Olivier Russbach

PHILOLOGIE DU DROIT ET DES CONFLITS

Pour les meilleurs philologues, le philologue est simplement un bon lecteur. C’est en ce sens modeste que ce site voudrait appréhender la philologie du droit. La bonne lecture du droit conduit à s’interroger sur son écriture.

 

Cela a commencé très tôt. La mauvaise lecture du droit, conduisant aux pires interprétations du droit, se trouve dans l’une des premières scènes du récit biblique, très juridique s’il en est puisque l’écriture médiatique et militante y voit la « faute originelle ». Le rusé serpent déstabilise Eve en lui disant : « Ainsi, vous n’avez le droit de manger d'aucun arbre du jardin !? » - « Euh... », commence-t-elle à expliquer, comme pour se défendre ou défendre son état de droit, au lieu de « Non, ce n'est pas vrai ! ». Pensant devoir répondre à un interdit exagéré, elle entre en débat. C'est ici l'exagération de l'interdit qui nous retient, pas la suite ; bien connue même si pas toujours bien interprétée.

 

Cette exagération est le fruit de la ruse : « Le serpent était l'animal le plus rusé », indiquent la plupart des traductions, « le plus sournois » disent quelques-unes, « le plus fin » ou « le plus astucieux », assurent les plus méchantes. Or, à question sciemment faussée, réponse ambiguë et surtout, entrée en débat :

- « Non, pas de tous les arbres, répond Eve, seulement de celui-ci »

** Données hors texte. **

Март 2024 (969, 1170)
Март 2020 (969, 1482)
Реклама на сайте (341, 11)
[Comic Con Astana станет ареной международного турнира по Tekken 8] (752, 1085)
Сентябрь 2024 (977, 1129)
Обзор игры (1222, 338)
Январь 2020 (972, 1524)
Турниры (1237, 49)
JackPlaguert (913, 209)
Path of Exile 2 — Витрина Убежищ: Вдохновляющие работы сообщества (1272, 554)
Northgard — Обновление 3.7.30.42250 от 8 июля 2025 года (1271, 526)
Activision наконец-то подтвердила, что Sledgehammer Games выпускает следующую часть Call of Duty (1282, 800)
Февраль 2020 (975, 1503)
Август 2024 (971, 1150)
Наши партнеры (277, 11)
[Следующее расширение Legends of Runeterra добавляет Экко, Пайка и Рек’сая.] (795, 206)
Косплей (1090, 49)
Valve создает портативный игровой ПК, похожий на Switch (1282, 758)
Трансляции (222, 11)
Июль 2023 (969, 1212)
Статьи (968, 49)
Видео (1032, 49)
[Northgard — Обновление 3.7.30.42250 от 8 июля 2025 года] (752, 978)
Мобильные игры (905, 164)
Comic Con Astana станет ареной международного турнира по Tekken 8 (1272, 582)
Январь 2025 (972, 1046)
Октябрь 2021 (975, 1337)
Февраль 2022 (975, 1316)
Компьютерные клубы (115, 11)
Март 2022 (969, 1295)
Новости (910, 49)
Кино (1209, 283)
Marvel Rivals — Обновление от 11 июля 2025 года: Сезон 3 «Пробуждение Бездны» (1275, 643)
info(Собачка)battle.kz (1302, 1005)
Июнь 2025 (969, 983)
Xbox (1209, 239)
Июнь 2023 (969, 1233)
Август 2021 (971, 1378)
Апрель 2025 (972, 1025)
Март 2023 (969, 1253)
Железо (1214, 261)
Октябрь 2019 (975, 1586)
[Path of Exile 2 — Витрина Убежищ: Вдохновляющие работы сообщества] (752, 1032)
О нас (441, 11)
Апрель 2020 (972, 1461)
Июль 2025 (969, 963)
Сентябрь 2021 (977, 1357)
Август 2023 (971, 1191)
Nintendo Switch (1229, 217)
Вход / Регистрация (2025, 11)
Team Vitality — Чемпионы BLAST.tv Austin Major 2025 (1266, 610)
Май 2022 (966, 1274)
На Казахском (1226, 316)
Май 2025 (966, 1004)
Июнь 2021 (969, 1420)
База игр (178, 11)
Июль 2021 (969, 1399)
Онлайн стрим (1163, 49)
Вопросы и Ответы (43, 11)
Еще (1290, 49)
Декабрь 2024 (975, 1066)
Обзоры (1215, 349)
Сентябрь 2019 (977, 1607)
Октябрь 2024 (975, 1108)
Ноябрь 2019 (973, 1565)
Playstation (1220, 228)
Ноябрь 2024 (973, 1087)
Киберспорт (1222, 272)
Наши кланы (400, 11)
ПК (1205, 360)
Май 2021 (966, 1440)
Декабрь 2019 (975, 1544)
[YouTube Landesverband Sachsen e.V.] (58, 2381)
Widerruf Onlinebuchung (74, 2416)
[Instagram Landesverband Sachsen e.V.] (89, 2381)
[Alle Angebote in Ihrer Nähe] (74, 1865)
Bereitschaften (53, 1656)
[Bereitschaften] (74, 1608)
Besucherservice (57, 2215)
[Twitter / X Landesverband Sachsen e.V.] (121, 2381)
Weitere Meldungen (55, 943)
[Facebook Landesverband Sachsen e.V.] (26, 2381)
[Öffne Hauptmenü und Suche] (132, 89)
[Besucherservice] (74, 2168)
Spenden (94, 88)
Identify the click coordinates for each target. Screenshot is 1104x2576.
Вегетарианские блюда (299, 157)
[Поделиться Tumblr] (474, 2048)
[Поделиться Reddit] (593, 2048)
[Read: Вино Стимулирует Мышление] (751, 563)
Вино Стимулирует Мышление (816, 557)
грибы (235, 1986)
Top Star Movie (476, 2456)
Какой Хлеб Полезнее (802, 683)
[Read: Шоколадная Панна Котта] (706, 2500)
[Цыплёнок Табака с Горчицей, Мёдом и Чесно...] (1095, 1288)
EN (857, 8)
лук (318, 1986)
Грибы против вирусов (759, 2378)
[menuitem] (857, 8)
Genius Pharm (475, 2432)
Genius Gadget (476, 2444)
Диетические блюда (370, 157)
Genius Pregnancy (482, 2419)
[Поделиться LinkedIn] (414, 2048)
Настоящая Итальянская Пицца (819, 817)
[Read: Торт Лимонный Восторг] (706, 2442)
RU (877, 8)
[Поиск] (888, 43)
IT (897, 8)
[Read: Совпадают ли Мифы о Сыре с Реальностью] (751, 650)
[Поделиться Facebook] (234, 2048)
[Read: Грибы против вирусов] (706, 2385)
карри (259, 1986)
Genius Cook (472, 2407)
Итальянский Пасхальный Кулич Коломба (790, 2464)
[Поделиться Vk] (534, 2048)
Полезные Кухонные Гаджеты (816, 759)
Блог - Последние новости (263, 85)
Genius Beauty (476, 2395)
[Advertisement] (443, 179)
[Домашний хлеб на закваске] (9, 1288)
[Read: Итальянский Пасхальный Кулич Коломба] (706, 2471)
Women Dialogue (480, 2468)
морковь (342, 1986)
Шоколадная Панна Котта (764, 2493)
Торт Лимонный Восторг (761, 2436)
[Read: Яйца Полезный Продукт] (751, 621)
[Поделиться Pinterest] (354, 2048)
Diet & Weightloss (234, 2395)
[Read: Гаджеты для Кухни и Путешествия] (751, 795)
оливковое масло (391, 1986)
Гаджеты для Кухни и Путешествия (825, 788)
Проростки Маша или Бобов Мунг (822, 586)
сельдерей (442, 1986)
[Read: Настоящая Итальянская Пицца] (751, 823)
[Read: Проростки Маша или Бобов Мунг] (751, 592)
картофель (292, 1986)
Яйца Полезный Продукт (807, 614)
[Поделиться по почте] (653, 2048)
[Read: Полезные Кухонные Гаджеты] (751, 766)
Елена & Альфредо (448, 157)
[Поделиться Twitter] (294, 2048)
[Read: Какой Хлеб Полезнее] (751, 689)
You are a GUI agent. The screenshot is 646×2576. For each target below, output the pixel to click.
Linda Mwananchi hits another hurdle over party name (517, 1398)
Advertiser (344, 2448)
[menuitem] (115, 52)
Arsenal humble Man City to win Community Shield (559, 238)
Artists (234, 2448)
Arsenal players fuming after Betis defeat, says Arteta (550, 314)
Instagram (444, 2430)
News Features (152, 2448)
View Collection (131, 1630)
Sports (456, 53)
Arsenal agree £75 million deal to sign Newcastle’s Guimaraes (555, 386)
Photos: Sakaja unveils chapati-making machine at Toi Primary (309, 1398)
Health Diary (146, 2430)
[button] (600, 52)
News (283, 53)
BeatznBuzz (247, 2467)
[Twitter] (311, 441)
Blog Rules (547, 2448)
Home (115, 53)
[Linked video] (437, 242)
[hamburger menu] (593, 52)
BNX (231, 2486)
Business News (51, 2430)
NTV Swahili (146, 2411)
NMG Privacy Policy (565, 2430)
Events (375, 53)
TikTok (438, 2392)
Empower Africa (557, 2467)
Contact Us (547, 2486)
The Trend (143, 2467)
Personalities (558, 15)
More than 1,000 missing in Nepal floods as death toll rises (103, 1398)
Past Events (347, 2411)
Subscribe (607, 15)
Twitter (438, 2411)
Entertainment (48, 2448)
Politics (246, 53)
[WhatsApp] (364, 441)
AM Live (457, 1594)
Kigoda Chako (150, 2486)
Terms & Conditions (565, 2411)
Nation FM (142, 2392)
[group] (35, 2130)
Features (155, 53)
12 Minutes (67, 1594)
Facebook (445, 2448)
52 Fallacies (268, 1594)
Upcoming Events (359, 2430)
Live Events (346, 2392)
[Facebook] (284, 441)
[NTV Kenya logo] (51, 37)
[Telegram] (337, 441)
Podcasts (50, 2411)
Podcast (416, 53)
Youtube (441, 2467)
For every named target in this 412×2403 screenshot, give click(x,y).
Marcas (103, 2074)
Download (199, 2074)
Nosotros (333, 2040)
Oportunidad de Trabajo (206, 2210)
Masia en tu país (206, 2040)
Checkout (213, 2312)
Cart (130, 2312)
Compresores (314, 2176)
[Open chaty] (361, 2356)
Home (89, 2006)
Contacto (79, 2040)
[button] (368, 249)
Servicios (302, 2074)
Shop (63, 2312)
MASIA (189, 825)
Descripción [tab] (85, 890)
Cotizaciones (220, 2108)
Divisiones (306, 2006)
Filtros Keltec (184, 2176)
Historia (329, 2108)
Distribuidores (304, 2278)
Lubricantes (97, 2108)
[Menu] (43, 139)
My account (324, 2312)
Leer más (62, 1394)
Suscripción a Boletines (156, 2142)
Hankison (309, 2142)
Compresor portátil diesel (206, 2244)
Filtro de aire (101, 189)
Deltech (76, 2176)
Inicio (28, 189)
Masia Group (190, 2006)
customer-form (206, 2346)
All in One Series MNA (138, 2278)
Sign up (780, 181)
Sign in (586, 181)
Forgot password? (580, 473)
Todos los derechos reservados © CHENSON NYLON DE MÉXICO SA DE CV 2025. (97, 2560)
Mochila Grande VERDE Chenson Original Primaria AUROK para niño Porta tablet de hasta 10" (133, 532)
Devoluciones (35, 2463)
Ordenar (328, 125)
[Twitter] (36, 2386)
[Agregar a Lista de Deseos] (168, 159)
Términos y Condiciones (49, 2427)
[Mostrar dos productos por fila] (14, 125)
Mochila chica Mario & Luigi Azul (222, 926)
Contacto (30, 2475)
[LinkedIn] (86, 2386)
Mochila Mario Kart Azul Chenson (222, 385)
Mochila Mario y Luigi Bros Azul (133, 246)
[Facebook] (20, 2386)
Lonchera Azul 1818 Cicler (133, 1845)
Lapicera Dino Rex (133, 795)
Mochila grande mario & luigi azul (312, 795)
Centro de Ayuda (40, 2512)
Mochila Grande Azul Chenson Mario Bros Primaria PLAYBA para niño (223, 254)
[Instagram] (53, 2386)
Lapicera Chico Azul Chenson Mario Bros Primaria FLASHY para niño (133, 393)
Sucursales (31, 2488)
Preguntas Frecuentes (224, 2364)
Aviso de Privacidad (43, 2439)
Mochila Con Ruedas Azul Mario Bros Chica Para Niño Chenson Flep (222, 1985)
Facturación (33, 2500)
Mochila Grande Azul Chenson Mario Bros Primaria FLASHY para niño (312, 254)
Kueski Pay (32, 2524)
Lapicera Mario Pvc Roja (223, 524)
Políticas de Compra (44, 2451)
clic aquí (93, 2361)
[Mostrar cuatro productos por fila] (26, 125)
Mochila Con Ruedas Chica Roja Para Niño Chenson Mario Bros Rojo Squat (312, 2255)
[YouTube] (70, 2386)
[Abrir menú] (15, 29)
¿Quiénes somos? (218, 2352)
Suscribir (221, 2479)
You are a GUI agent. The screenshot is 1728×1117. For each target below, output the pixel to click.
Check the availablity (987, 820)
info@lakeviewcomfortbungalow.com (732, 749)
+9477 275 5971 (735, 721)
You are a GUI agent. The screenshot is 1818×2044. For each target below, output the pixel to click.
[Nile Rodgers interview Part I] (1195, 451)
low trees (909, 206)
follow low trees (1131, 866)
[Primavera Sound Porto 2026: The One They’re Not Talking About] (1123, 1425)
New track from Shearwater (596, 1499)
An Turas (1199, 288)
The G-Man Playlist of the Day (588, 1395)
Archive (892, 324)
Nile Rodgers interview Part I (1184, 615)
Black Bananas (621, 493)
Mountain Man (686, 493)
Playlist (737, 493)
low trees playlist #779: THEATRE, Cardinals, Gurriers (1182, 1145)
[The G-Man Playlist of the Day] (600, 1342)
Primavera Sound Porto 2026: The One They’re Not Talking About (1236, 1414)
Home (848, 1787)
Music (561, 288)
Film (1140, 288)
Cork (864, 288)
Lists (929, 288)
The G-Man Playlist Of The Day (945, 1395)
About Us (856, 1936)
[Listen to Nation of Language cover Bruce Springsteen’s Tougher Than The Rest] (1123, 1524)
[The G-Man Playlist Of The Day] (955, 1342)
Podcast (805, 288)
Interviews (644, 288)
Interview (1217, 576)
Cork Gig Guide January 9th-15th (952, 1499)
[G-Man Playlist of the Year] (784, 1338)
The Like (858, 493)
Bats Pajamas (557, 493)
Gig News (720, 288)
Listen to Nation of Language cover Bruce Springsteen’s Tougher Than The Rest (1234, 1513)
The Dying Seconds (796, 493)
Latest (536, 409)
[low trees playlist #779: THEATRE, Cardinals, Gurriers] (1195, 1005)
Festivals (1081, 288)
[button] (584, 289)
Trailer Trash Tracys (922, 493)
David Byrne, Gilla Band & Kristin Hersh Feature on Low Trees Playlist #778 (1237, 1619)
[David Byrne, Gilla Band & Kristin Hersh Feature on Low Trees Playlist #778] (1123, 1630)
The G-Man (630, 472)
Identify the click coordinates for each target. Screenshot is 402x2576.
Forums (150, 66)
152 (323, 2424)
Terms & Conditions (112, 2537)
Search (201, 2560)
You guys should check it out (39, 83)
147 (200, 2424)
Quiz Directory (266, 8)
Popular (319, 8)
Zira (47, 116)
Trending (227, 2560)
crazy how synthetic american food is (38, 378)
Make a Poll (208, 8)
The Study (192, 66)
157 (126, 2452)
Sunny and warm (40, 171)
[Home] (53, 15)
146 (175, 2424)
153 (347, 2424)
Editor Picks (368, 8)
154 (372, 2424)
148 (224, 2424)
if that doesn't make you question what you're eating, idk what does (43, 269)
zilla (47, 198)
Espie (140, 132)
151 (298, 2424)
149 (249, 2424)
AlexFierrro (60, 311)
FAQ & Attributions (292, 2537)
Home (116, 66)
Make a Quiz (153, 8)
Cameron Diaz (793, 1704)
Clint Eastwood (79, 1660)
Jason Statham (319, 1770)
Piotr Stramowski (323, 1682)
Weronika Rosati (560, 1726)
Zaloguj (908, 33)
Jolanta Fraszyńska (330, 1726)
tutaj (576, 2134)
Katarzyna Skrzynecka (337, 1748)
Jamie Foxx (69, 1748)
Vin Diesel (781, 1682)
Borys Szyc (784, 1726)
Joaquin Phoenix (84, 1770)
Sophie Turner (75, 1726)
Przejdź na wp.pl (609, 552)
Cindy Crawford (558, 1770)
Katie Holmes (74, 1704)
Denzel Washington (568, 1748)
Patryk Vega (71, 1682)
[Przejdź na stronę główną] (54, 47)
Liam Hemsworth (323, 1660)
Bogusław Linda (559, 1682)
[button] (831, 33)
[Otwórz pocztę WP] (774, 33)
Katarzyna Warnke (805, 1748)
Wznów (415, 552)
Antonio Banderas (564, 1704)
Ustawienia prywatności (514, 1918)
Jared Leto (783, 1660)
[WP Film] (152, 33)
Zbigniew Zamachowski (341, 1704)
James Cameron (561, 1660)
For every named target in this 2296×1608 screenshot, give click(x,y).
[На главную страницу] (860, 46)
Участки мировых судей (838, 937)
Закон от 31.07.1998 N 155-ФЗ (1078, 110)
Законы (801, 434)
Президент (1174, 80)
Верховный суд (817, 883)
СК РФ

- « Ah bon, et pourquoi... !? », relance l'autre.

 

Cela s’est poursuivi sur le même terrain de la fausse qualification avec le christianisme, dont la faute originelle aura été d’imposer son dieu au récit juridique. Car, déjà que la terminologie du droit était forcée avec l’idée d'un procès de Jésus en pleine fête de Pessah, ces « trois jours » qui hantaient anachroniquement le Pilate d'Eric-Emmanuel Schmitt, celle du « déicide » que l'Eglise devait mettre en place plus tard qualifiait un crime alors bien improbable.

 

La philologie du droit impose au lecteur de l’histoire de noter qu’avant même d’examiner les responsabilités en cause dans un acte donné, la qualification de l’acte doit être assurée. Or, le mot déicide pour l’acte de tuer un prophète ne correspond pas au crime dénoncé. En l’an 33 de l’ère qui deviendra chrétienne, l’homme que Pilate aurait jugé n’était pas Dieu. S’il devait l’avoir jamais été, la décision n’en aurait - en tout état de cause - été prise que trois cents ans plus tard, par décret romain dont la rétroactivité n'est pas établie.

 

Déicide, shoah, nakba, talion seront ici l’objet d’une étude de philologie du droit et des conflits. Et des conflits en effet, car le récit d’un problème juridique donné influence assurément la perception que l’on peut avoir d’un conflit.

 

Les mêmes erreurs de traduction, souvent volontaires, sont à l'oeuvre dans le récit d'événements plus concrets et plus actuels que ceux dont nous nous sommes inspirés plus haut. Mais les conséquences peuvent en être aussi perverties que la faute de présentation peut en être perverse.

 

En lien avec la communication juridique, que nous étudions dans une autre section de ce site, on observe que, d'un même document juridique, on peut faire une arme différente selon le nom qu'on lui donne. Ainsi en est-il, par exemple, des avis consultatifs de la Cour internationale de justice, qui - comme leur nom l'indique - ne sont pas des jugements : « La Cour peut donner un avis consultatif sur toute question juridique, à la demande de tout organe ou institution qui aura été autorisé par la Charte des Nations unies ou conformément à ses dispositions, à demander cet avis », lit-on en tête de la section du Statut de la Cour concernant cette compétence-là, qui se distingue de celle que la Cour exerce dans le cadre de différends entre États.

 

Parmi les avis les plus importants qui sont cités dans ces pages, deux concernent la légalité des armes nucléaires : ils sont peu connus et peu commentés en dehors des spécialistes ; trois concernent des conflits encore très présents dans l'actualité : les deux plus récents se penchent sur la légalité de la déclaration d'indépendance du Kosovo (2010) et la légalité du mur de protection construit par Israël (2004) ; le troisième - du même ordre mais plus ancien - se prononce en 1975 sur la question du statut du Sahara occidental, encore occupé par le Maroc.

 

La présentation des avis de la Cour sur ces « questions juridiques  » sera différente selon que l'écriture médiatique et militante souhaite renforcer la valeur de l'opinion des juges, évoquant alors une décision, un arrêt ou un jugement, ou au contraire la minimiser, laissant dans ce seul cas à l'avis son caractère expressément consultatif. La perception du droit et l'aiguisage du conflit en seront dépendants.